Die komplette Leistung der
Akustikanlage beträgt 220’000 Watt Sinus (220 Kilowatt). 100
Lautsprecher sind im Tribünenbereich installiert, 240 im Umgangsbereich
und 10 weitere im Aussenbereich. Die Anlage entspricht der aktuellen
Sicherheitsnorm für Evakuierungsanlagen; der maximale Schallpegel ist
grösser als 105 Dezibel. Um die Zuschauer entsprechend zu beschallen,
benötigt die gesamte Anlage pro Fussballspiel 1300 Kilowattstunden.

Überwachung

Im Letzigrund ist die modernste
Videoüberwachungsanlage aller Schweizer Stadien installiert - mit
insgesamt 28 Kameras. Der gesamte Energieverbrauch im Bereich
Gebäudetechnik beläuft sich auf 3500 Kilowattstunden.

Rasenheizung

Der Naturrasen im Stadion ist mit
einer Rasenheizung ausgestattet.
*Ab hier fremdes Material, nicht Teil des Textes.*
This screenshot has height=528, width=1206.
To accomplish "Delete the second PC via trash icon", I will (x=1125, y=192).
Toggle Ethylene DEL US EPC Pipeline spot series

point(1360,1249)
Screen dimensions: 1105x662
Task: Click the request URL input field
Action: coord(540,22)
Diese muss per Gesetz mit erneuerbarer
Energie betrieben werden - im Letzigrund kommen dafür Holzpellets zum
Einsatz. Weil die EM im Sommer über die Bühne geht, wird die
Rasenheizung nicht in Betrieb genommen.

Videowände

Zwei Monitorwände mit
futuristischem Namen «Daktronics ProStar Outdoor Video Plus Display
System» ermöglichen das Anzeigen von Resultaten oder von Bildern, die
von der Fernsehproduktionsfirma aufgenommen wurden. Jede Monitorwand
hat eine Fläche von knapp 62 Quadratmetern und wiegt rund drei Tonnen.
Der Stromverbrauch beträgt pro Spiel 700 Kilowattstunden.

Solaranlage

Auf dem Stadiondach ist eine
Photovoltaikanlage mit einer Solarmodulfläche von 1650 Quadratmetern
installiert. Die Anlage leistet zirka 250 Kilowatt, liefert also pro
Jahr gut 210’000 Kilowattstunden Strom. Dies entspricht dem jährlichen
Verbrauch von etwa 60 Haushalten.

Verpflegung

Aus Sicherheitsgründen müssen im
Letzigrund alle Speisen mit Elektrogeräten zubereitet werden. Dies
erklärt den enormen Energiebedarf der Verpflegungsstände im
Publikumsbereich von 4000 Kilowattstunden. Auch das Restaurant mit
VIP-Lounge und Logen benötigt viel Energie: 1800 Kilowattstunden.